Skip to content

Exploratory Analysis of Large Data with R and Spark

Photo of Denny Lee
Hosted By
Denny L.
Exploratory Analysis of Large Data with R and Spark

Details

Edit: We will be in the Arnold building (map (http://www.fredhutch.org/en/contact-us/visit-us.html)). Enter the building at the side with the arrow pointing to it. Ample parking shown on map as well as on Valley, Minor and Aloha. We will have signs and someone at the door of Arnold building to direct traffic.

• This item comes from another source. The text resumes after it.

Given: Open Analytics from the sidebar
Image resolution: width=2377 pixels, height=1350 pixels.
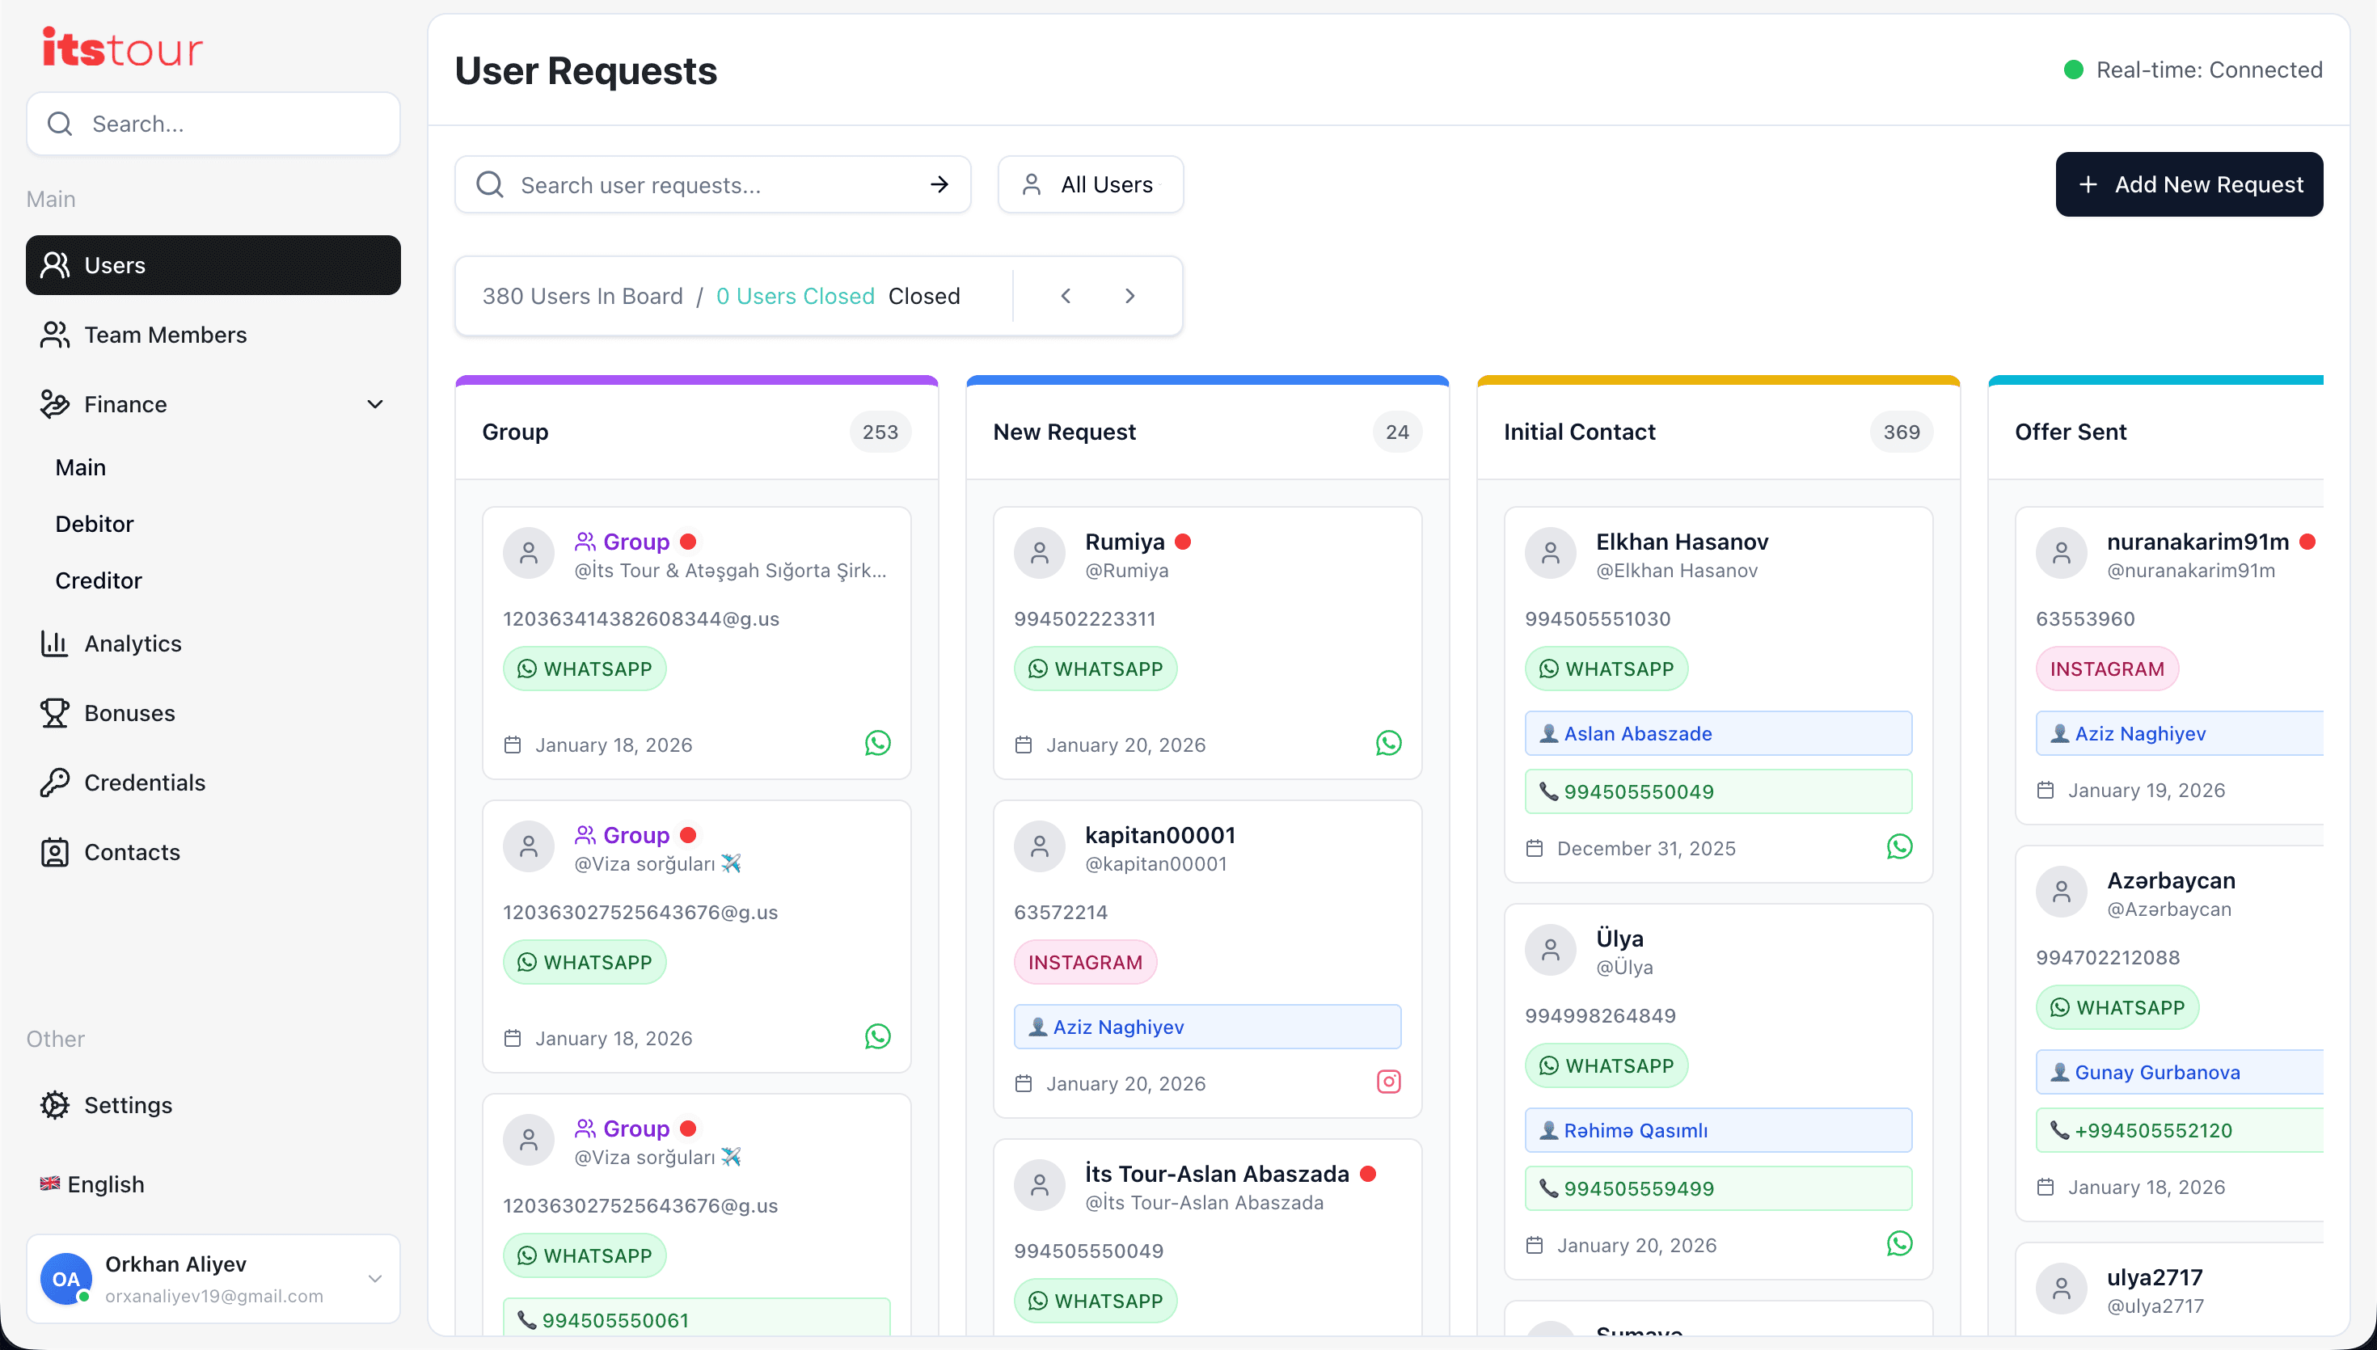Looking at the screenshot, I should coord(133,643).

We have an exciting joint Seattle userR / Seattle Spark Meetup event! Hossein Falaki - Software Engineer and Data Scientist from Databricks - will be visiting the Emerald City for this awesome session.

Abstract

R has evolved to become an ideal environment for exploratory data analysis. The language is highly flexible - there is a R package for almost any algorithm and the environment comes with integrated help and visualization. SparkR brings distributed computing and the ability to handle very large data to this list. SparkR is a R package distributed within Apache Spark. It exposes Spark DataFrames, which were inspired by R data.frames, to R. With Spark DataFrames, and Spark’s in-memory computing engine, R users can interactively analyze and explore terabyte size data sets.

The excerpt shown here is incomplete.